==== Текст страницы ====
СОКОЛОВ Б. Кто вы, доктор Живаго? Стр. 191.

«Как много прекрасного портили пересуды близких. Без конца мне гудели в уши, что БЛ. должен переменить свою жизнь, что если он меня любит, то пусть бросит свою семью и т.д.».

ИВИНСКАЯ О.В. Годы с Борисом Пастернаком.

В плену времени. Стр. 33. Гудели, успокаивая гулом себя, потому что в воздухе носилось, что Пастернак семьи не оставит. Пусть и Ольга знает.

Аля Эфрон по-цветаевски страстно отдала себя всю любви, или пусть всего лишь – это виднее – служению не любившей ее матери. Мать ревновала ее к ее красоте – Аля ревновала все к той же Зине за мать. Впрочем, они были ровесницами с Ольгой, но лагеря Али были не лагерями Ольги и сидела она не столько, сколько дают за краденные ложки. Аля была очень некрасива (такой выросла из красивой девочки и прерафаэлитного подростка), даже бросаясь на ее защиту, Пастернак не находит других слов, как сказать: «почему несчастная дочь Цветаевой должна работать как лошадь». Она действительно как-то (было в кого) не умела устраиваться. Марина Цветаева называет себя женщиной «малокрасивой», дочь ее от красавца была в той плоскости, где осями координат не были значения красоты и не красоты. Пастернак любил красивых и даже просто хорошеньких женщин (найти красоту и тем более ее описать – это совсем легко, это – как дышать).

Как повезло Пастернаку, что борьба самолюбий, борьба за власть так незначительны в его случае. Ну хочется Ольге Ивинской ходить в шубе и сидеть рядом с ним в театре – это и все. Интриги, дворцовые перевороты, предвыборные кампании, ядерные державы, Мария Каллас и Жаклин Кеннеди, яды, престолонаследники, ссылки, Сибирь, казнь – что только не делится за мужчину.

А уж тут с Олюшей, потихоньку, на плаще, а то и на мягком диванчике, да натопить пожарче, да рюмочку!.. Да халаты у Олюши все шелковые, не на пуговицах, все – на широких поясах…

Это – этюды о личной жизни.
====
• _Задания_:
**a.** Обновите фрагмент текста о Пастернаке, начиная со слов «Как повезло Пастернаку, что» и далее до слов «делится за мужчину.», заменив «в театре» на «в консерватории».
**b.** Воспроизведите дословно записи, начиная со строки, в которой есть «Click the LV9», и далее до конца записей включительно.
==== Приведённые записи ====
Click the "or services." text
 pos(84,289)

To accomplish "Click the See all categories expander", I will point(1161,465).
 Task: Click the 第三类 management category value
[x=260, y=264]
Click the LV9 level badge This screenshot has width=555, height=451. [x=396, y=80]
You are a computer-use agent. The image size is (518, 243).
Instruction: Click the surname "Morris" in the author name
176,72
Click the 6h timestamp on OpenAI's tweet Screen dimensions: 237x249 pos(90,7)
====
• _Результаты выполнения_:
**a.**
Как повезло Пастернаку, что борьба самолюбий, борьба за власть так незначительны в его случае. Ну хочется Ольге Ивинской ходить в шубе и сидеть рядом с ним в консерватории – это и все. Интриги, дворцовые перевороты, предвыборные кампании, ядерные державы, Мария Каллас и Жаклин Кеннеди, яды, престолонаследники, ссылки, Сибирь, казнь – что только не делится за мужчину.

**b.**
Click the LV9 level badge This screenshot has width=555, height=451. [x=396, y=80]
You are a computer-use agent. The image size is (518, 243).
Instruction: Click the surname "Morris" in the author name
176,72
Click the 6h timestamp on OpenAI's tweet Screen dimensions: 237x249 pos(90,7)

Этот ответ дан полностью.